▸ **REQUIRED WORK**: Transcribe the stretch of the London art exhibitions review from "The cumulated affect" through "its own culture?", word for word.

▸ **DOCUMENT SEGMENT**:

====

Review: 3 Art Exhibitions in London I Would Recommend You See Before They Close in Mid-January

One of the main things I do is look at art. There are some pretty big shows in London at the moment that are set to close in mid-January. I want to hype them because they’re quite political in subject matter, and because they’re still open [edit – they are not still open], so you can actually get a chance to see them, rather than having to just take my word for it on whether or not they were any good [edit – you can now only take my word on whether or not they were]. 

O’ Magic Power of Bleakness at the Tate Britain, with artwork from Mark Leckey [Closes 5th Jan]

Leckey Magic

Retrospective for Mark Leckey, who’s Scouse-accented work has this time involved recreating the motorway underpass that him and his mates used to mess about underneath when they were teenagers. So it’s a large theatrical installation with multiple video projections, like an open plan cinema hall that’s been designed and built specifically for showing just one film. Taken together, the videos have an overall runtime of just under an hour, and offer a hazy impression of youth culture in Britain since around the 1970’s – and I think they form a modestly personal, non-linear recollection of the artist’s involvement with more-or-less subversive popular cultural styles. 

The cumulated affect is a decaying hallucinogenic volatility, etc., but most interesting is that, through his professionalisation as one of the world’s most successful contemporary artists, Leckey has become estranged from his class, yet still maintains a strong attachment to some of its symbolic codes. Now, his take on the working class is on its sportswear branded contingent, those who’ve designed themselves in line with a sort of subcultural visual ideology, and it is in this focus that Mark Leckey places a deeply uneasy question about class authenticity right at the centre of his work. Has the working class ever had its own culture? 

If UR Reading This It’s 2 Late: Vol I at the Centre for Contemporary Arts: Goldsmiths, with artwork from Tony Cokes [Closes 19th Jan]

T Cokes

Retrospective for Tony Cokes, showcasing a selection of his video works from the early 90’s to now. For the most part, it’s a pretty basic set-up of texts taken from political speeches and essays relayed on primary colour backgrounds, set to tasteful selections of alternative pop music. Kodwo Eshun’s Mark Fisher memorial lecture from 2018 gets a full 40 minute treatment and is played in a nightclub-like environment, allowing the Fisher/Goldsmiths legacy to continue apace, which is very nice if you’re into that sort of thing. 

Cokes’ intention is to make theoretical texts more accessible, so the artworks are unapologetically didactic. The emancipatory political potential of producing and listening to music is offered as a recurrent point. The artworks attempt to show how cultural influences shift across national and racial boundaries in the historical development of dance music styles. They celebrate the creation of temporary conditions where joyful collective experiences seem to break down ideologies that enforce types of segregation. It is very Goldsmiths.

====

▸ **SUPPLIED MATERIAL**:

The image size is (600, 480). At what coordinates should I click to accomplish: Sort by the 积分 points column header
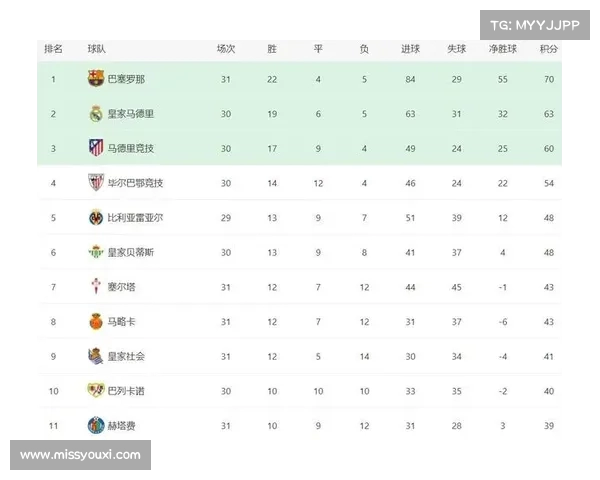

====

▸ **EXPECTED ANSWER**:
The cumulated affect is a decaying hallucinogenic volatility, etc., but most interesting is that, through his professionalisation as one of the world’s most successful contemporary artists, Leckey has become estranged from his class, yet still maintains a strong attachment to some of its symbolic codes. Now, his take on the working class is on its sportswear branded contingent, those who’ve designed themselves in line with a sort of subcultural visual ideology, and it is in this focus that Mark Leckey places a deeply uneasy question about class authenticity right at the centre of his work. Has the working class ever had its own culture?